Wat de initiatiefnemers willen bereiken, heeft volgens het adviesorgaan niets te maken met de verkiezingen, noch met het kiesrecht, omdat de wetswijziging betrekking heeft op mensen die al (in de Staten) zijn gekozen.
Nog belangrijker is het feit dat volgens de RvA een Statenlid niet gedwongen kan worden door een politieke groepering, fractie, of door degenen die hem gekozen hebben, om zijn stem in de Staten op een bepaalde manier uit te brengen.
“In de praktijk worden Statenleden beschouwd als te zijn gekozen namens een politieke groepering. Zij treden in de praktijk ook namens die politieke groepering op. Volgens artikel 39 van de Staatsregeling vertegenwoordigen de Staten echter het gehele Curaçaose volk. Stemmen zonder last Daarnaast bepaalt artikel 56, derde lid van de Staatsregeling dat een Statenlid zonder last stemt.”
De RvA wijst in dit verband ook op de toelichting op artikel 56 van de Staatsregeling, waarin staat dat het niet mogelijk is om een lid een straatsrechtelijk bindend mandaat te geven.

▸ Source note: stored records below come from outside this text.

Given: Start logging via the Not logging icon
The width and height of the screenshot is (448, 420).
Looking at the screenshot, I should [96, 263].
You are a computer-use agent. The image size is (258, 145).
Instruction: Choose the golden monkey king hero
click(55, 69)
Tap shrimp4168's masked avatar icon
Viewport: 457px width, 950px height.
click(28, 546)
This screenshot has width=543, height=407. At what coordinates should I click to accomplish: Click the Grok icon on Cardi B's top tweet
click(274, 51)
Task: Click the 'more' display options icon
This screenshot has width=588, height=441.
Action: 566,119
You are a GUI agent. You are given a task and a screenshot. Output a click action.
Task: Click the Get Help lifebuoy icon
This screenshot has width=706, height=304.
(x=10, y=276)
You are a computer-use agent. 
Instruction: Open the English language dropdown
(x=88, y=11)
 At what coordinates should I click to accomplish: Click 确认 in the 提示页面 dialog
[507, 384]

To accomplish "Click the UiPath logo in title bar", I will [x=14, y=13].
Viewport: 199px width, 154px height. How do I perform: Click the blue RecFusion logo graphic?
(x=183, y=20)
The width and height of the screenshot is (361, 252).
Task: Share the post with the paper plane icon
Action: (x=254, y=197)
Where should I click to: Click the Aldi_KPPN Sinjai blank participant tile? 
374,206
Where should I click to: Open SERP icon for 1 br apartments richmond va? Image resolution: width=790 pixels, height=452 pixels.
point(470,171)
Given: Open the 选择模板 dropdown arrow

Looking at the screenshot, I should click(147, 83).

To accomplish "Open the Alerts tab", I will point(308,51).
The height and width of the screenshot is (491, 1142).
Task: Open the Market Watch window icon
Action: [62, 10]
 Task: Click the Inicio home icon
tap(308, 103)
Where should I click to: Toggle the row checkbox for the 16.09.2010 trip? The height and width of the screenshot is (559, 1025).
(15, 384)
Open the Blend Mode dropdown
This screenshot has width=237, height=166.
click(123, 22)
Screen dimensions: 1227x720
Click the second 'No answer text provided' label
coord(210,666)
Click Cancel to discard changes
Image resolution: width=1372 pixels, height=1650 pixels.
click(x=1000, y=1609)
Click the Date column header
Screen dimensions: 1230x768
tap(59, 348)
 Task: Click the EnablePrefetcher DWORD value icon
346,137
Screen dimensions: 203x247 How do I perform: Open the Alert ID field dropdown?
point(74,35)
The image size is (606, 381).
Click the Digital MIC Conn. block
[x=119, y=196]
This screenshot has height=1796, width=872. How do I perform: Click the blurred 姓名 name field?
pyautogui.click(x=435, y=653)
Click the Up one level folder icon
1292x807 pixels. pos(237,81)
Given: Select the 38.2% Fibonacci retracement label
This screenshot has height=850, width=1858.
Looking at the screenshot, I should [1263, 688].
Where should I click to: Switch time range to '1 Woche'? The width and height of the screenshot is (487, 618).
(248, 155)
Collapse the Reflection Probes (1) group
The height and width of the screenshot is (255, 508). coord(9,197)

“De onafhankelijkheid van een Statenlid, in feite ook van het volk dat hij vertegenwoordigt, wordt aangeduid als het beginsel van het vrije mandaat. Het vrije mandaat, zoals dit tot uitdrukking komt in artikel 56, derde lid van de Staatsregeling, houdt ook in dat een Statenlid zijn zetel niet hoeft af te staan als hij uit de politieke groepering treedt van de fractie waartoe hij behoort.”